Undulating, sagging flesh is abundant in Hsu’s work. Who among us hasn’t noticed their own flabby bits or felt a shock run through them when confronted with the failing body of a loved one in a hospital? On one of the transparent vellum pages of a book filled with quotes and diagrams from eclectic sources Hsu made for a 1986 show at New York’s Pat Hearn Gallery, I came across a citation of Elaine Scarry—who? Research. I was researching Tishan Hsu; now I’m reading Elaine Scarry’s 1985 book, “The Body in Pain.” “Human beings project their bodily powers and frailties into external objects such as telephones, chairs, gods, poems, medicine, institutions, and political forms, and then those objects in turn become the object of perceptions that are taken back into the interior of human consciousness where they now reside as part of the mind or soul.” It’s all starting to flow. It doesn’t make sense yet, thank goodness, but I’m beginning to grok. Scarry has much to say about the body and the room. How the body is like a room and vice versa. She also writes about how we don’t have nuanced language to communicate pain and how we don’t believe each other’s pain. And now I’m thinking about the kind of pain that a body remembers. Looking at Hsu’s work makes me feel like I am renting pain in the process.

 

Even his more rigid tile pieces—such as “Vertical Ooze,” 1987, and “Holey Cow,” 1986—sag or bulge, as if he had merged neural networks with isometric drawings, skin tags, and booths for intergalactic spa treatments. Are they models of nature? How is it that this work feels simultaneously organic and technological? Why can’t I stop thinking about drains and what kinds of liquids ran through them even though there are none here?

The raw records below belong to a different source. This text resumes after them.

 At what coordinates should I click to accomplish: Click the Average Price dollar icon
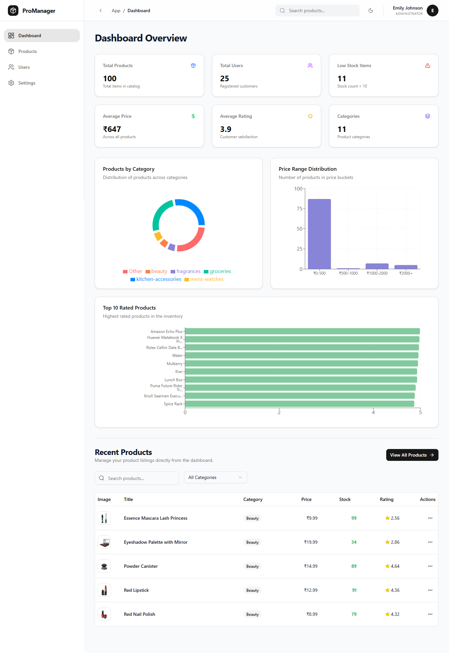193,116
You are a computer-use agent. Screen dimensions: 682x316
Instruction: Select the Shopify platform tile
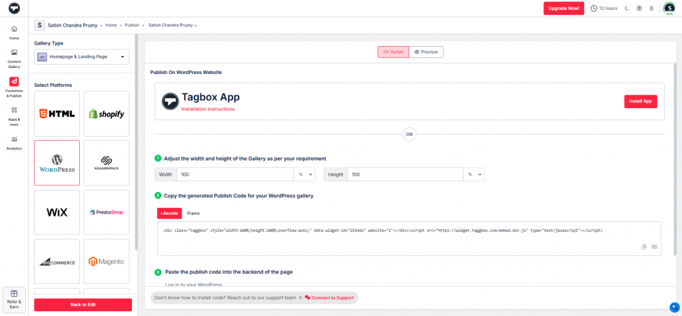(x=107, y=114)
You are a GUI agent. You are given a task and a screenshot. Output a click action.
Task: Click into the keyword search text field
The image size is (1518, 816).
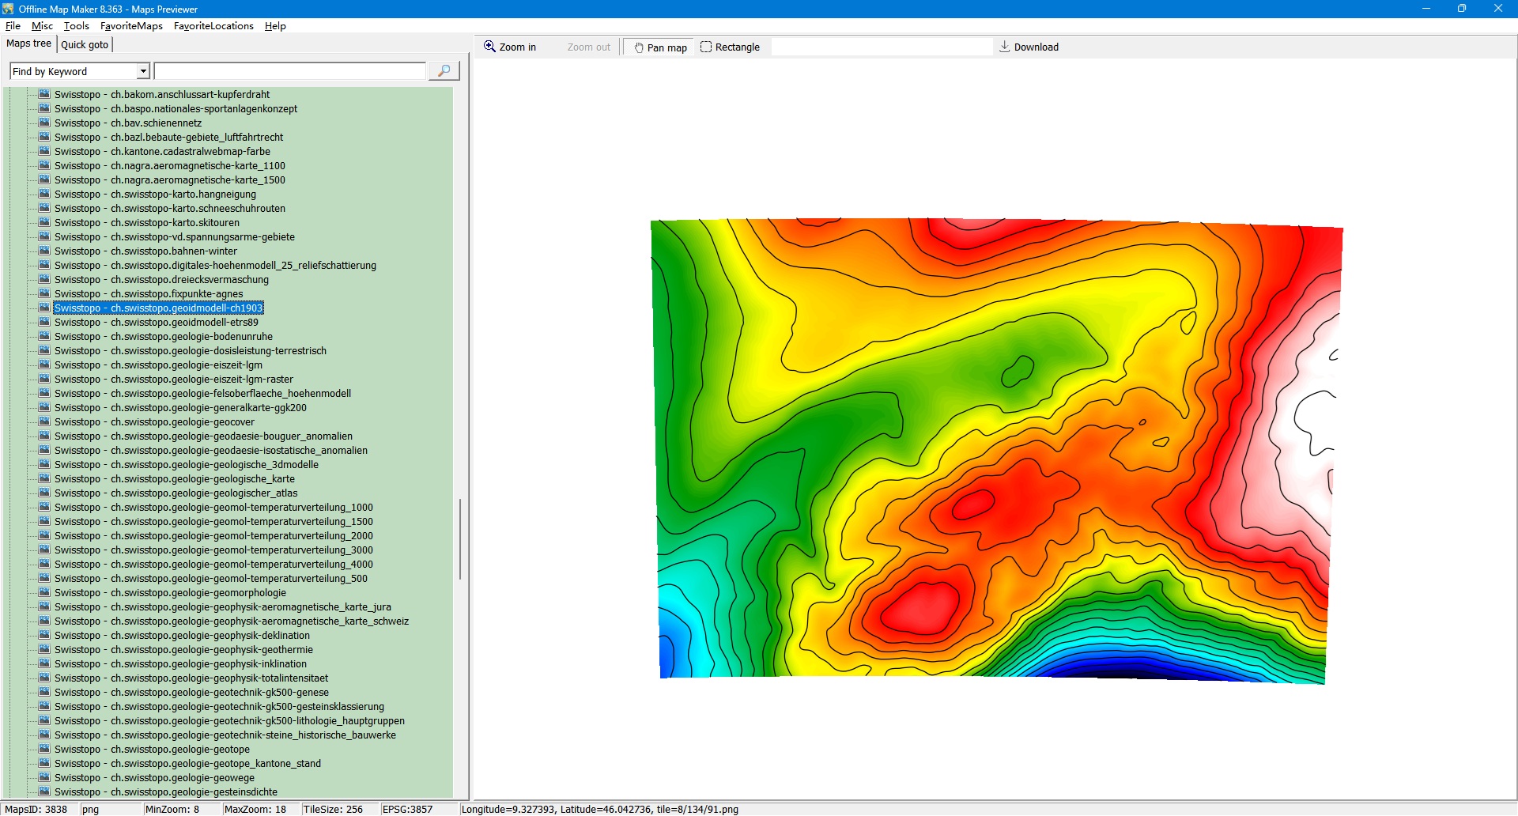[289, 72]
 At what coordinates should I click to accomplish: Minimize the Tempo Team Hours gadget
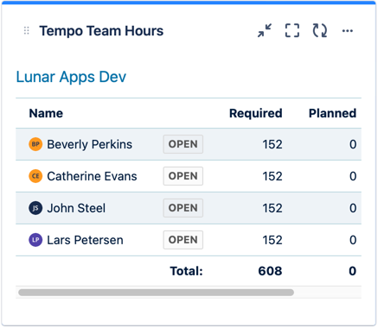point(265,30)
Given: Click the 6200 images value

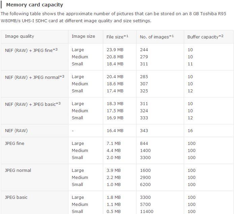Looking at the screenshot, I should tap(145, 184).
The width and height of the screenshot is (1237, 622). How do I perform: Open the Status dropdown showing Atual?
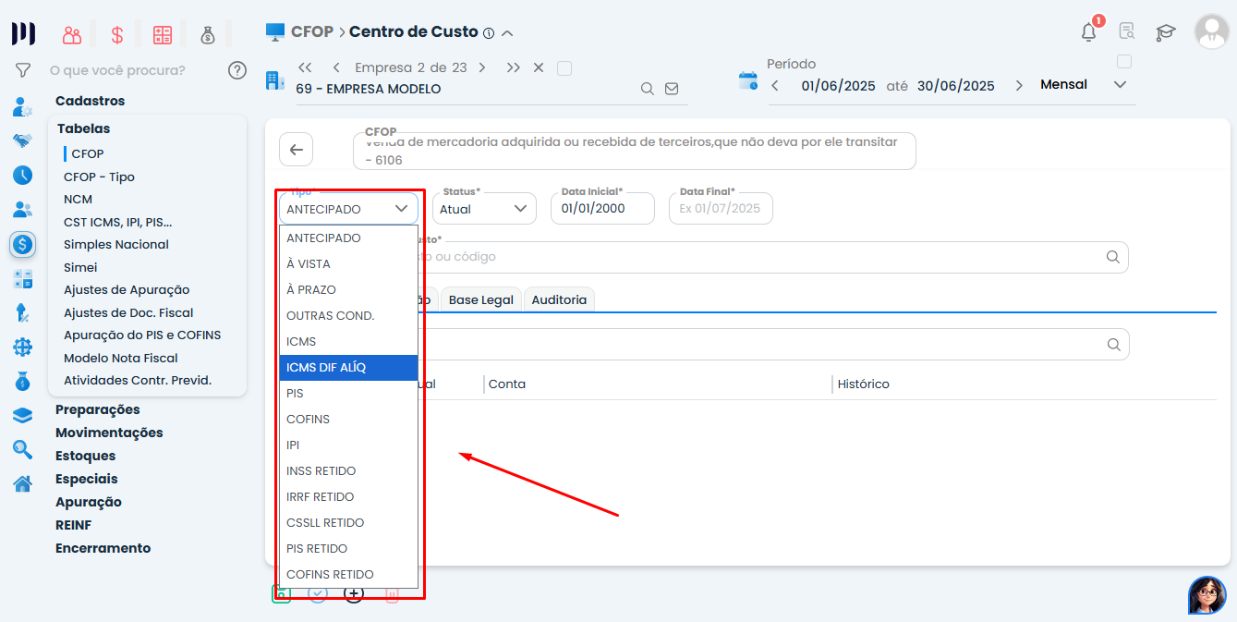[484, 209]
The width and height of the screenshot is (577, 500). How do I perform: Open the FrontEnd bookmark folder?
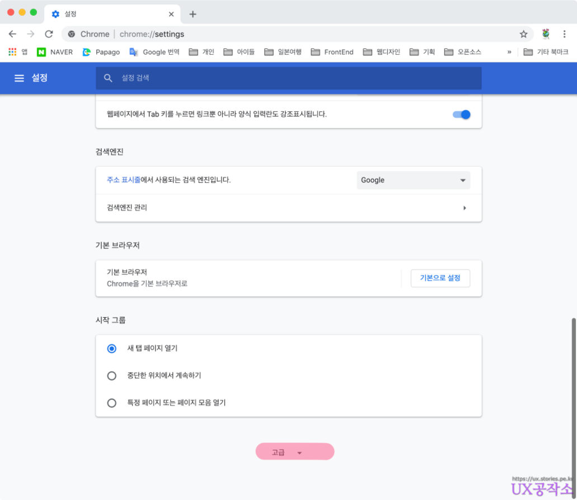pos(333,52)
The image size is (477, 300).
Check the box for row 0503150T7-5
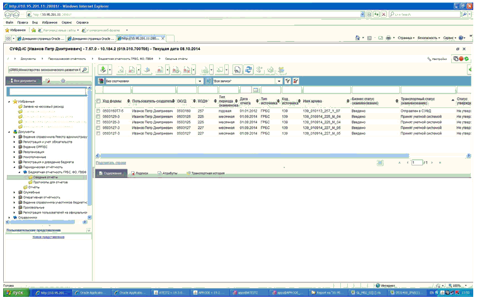point(98,111)
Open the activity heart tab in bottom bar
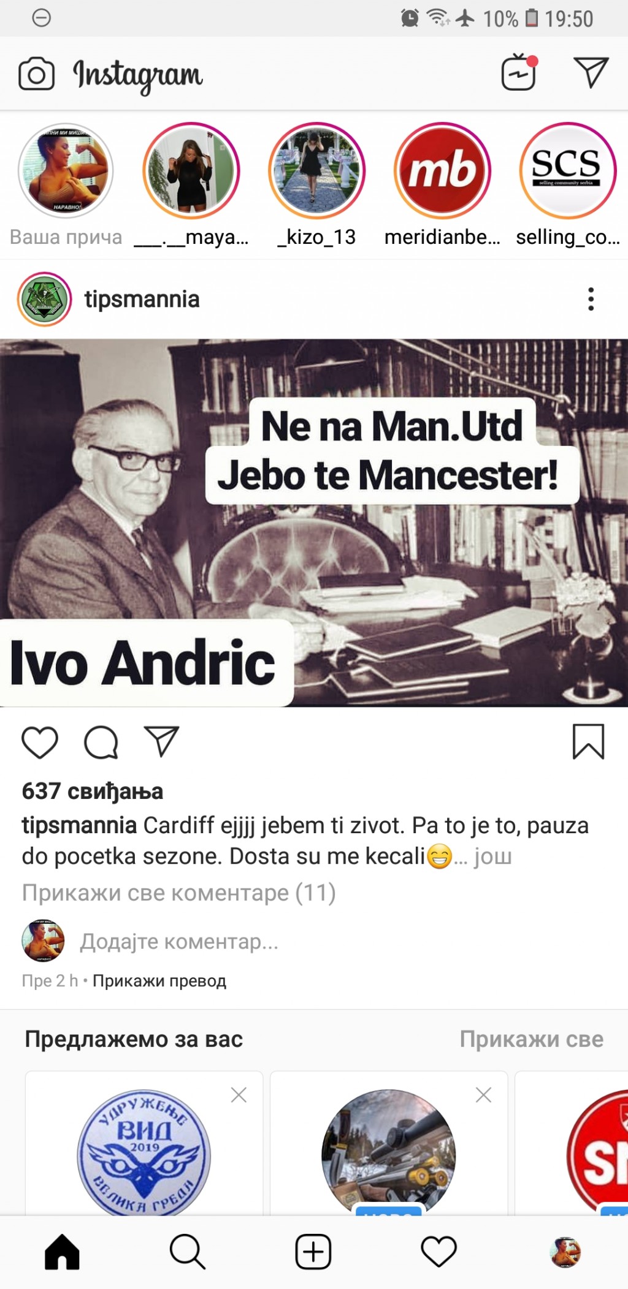 click(439, 1252)
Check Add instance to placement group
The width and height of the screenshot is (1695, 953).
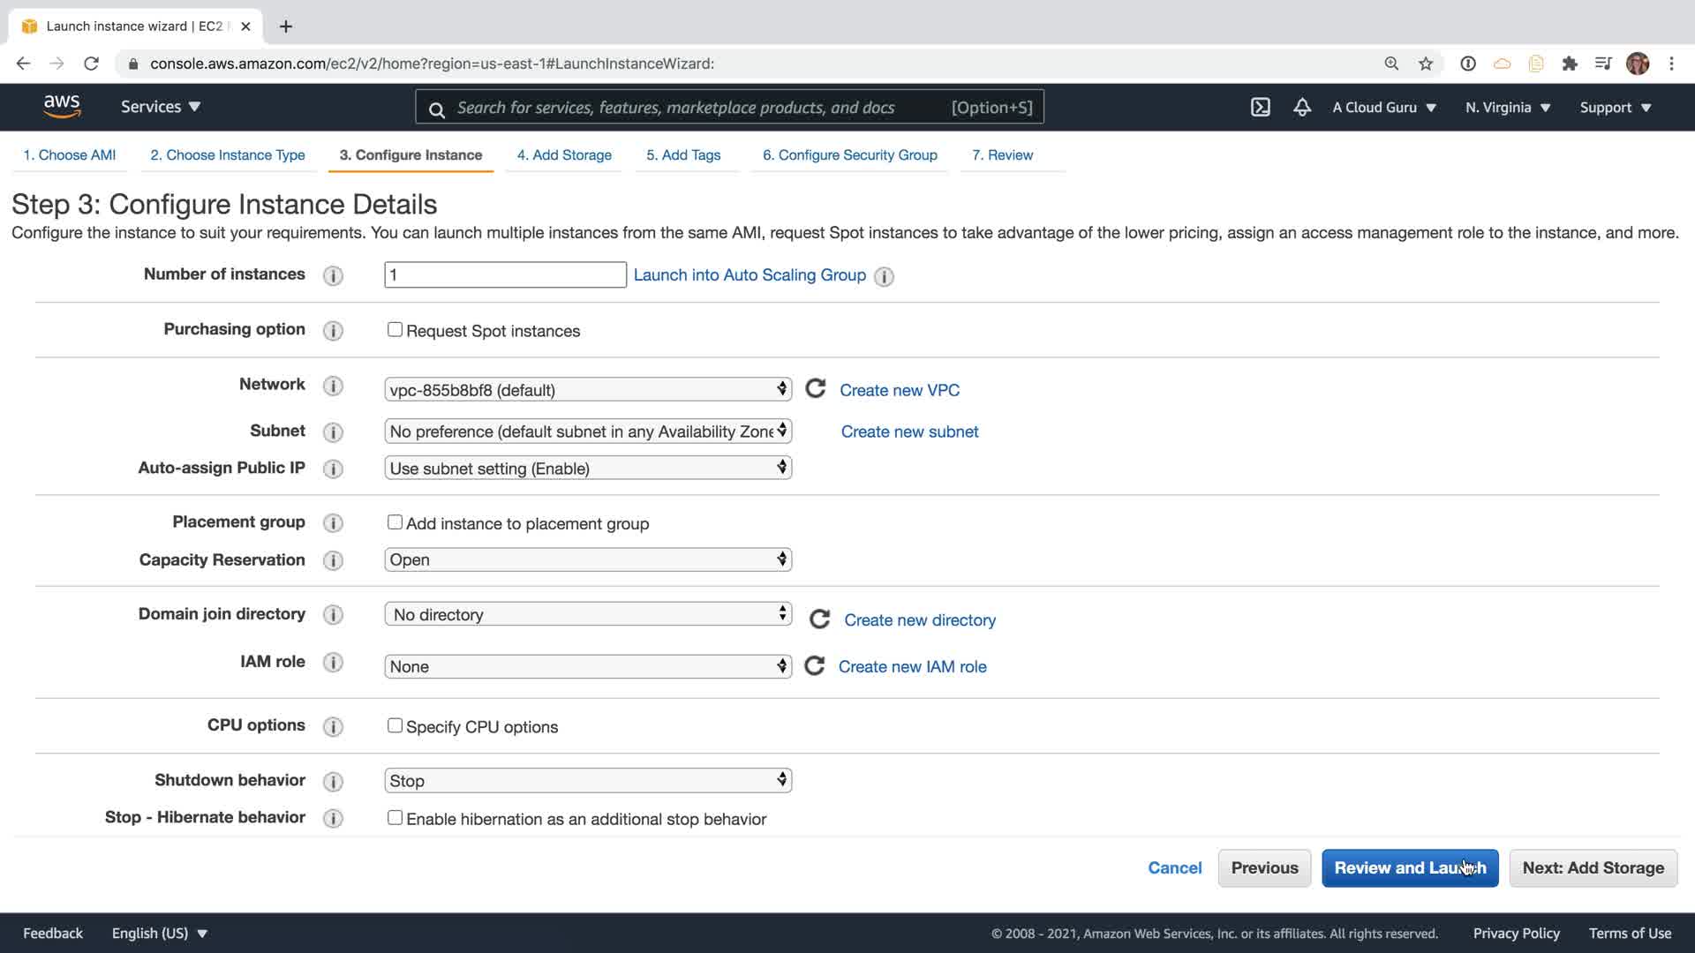(395, 522)
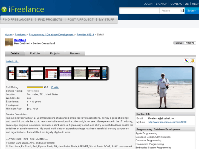199x149 pixels.
Task: Switch to the Portfolio tab
Action: pos(35,54)
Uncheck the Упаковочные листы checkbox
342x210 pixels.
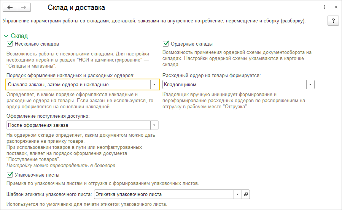click(x=10, y=175)
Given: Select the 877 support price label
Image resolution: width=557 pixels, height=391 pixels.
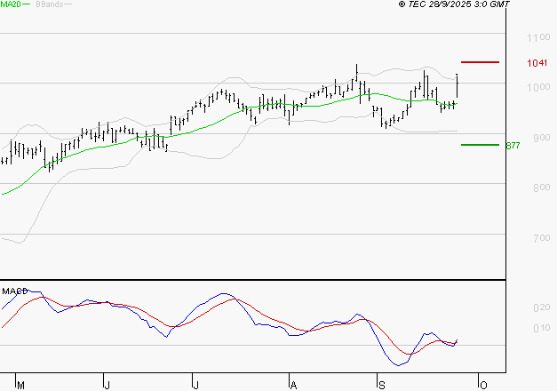Looking at the screenshot, I should (513, 146).
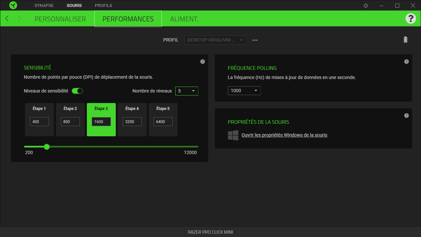This screenshot has height=237, width=421.
Task: Click the DPI sensitivity slider handle
Action: 47,147
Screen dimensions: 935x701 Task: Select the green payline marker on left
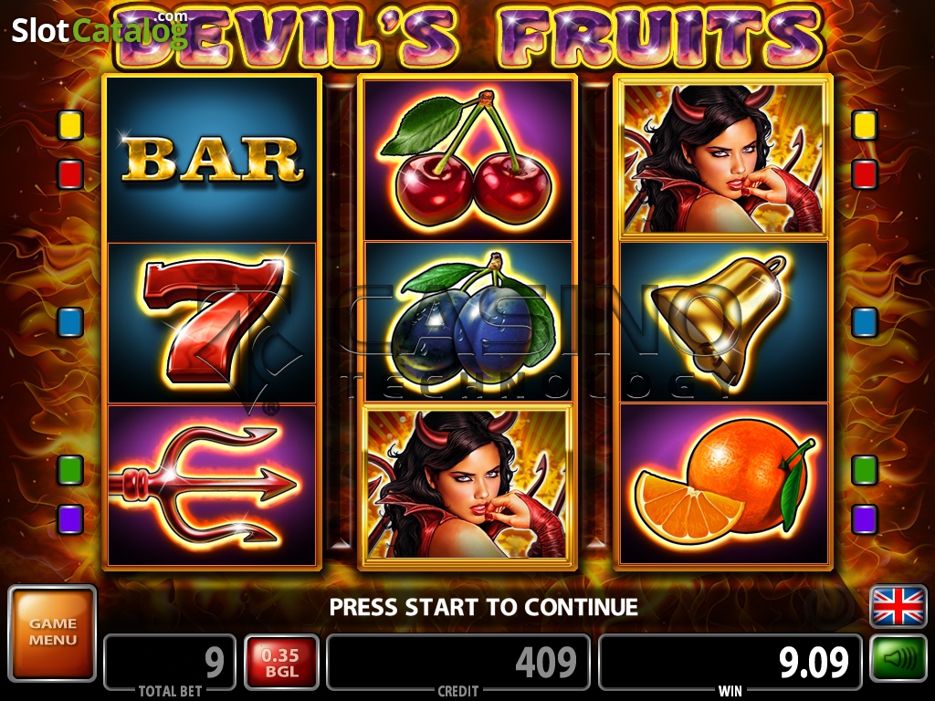pos(70,470)
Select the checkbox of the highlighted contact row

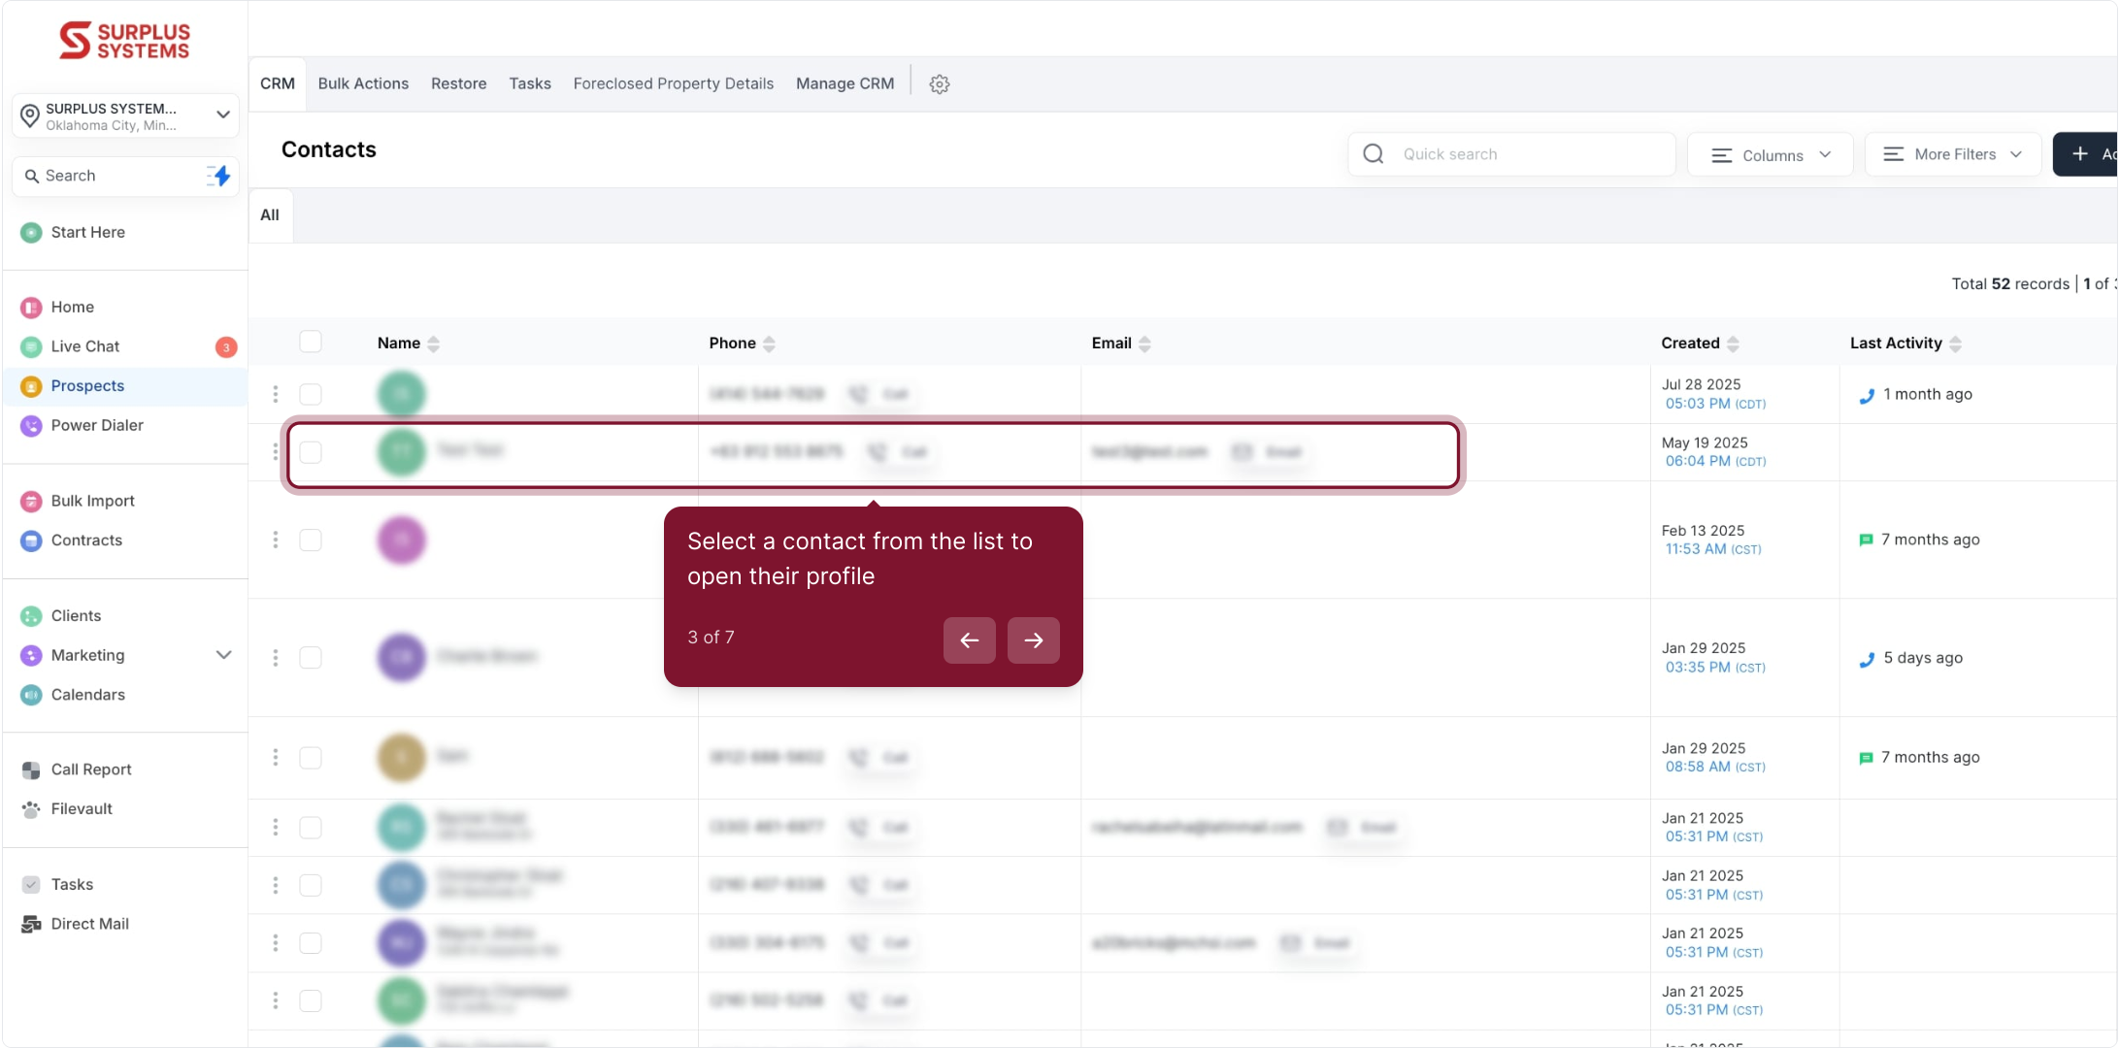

I also see bunkers, sites of decontamination or compartmentalization. When I look at pool pieces like “Heading Through,” 1984, I wonder if I’m in the shower scene from the 1983 nuclear drama “Silkwood.” Or perhaps a germ-free future? The tile works are idealized, fantasy architectures, very useful if your goal in creating shelter is to express yourself. The eighteenth-century Neoclassical architect Claude-Nicolas Ledoux realized all manner of civic solutions for essentials such as pumping stations without jettisoning his sense of humor or heightened aesthetics, and I wonder what necessity these snippets of space Hsu has created embody. Hsu’s are sites of self-care—future hammams where liniments are applied and dermabrasion happens and dead cells disappear down holes into pipes. Sometimes I imagine his cropped rooms are bodies: In “Vertical Ooze,” they sure look pressed against each other polyamorously. They’re often tumescent—from pleasure? Or pain? Neither, since the whole world Hsu has created is a simulation. Or is it?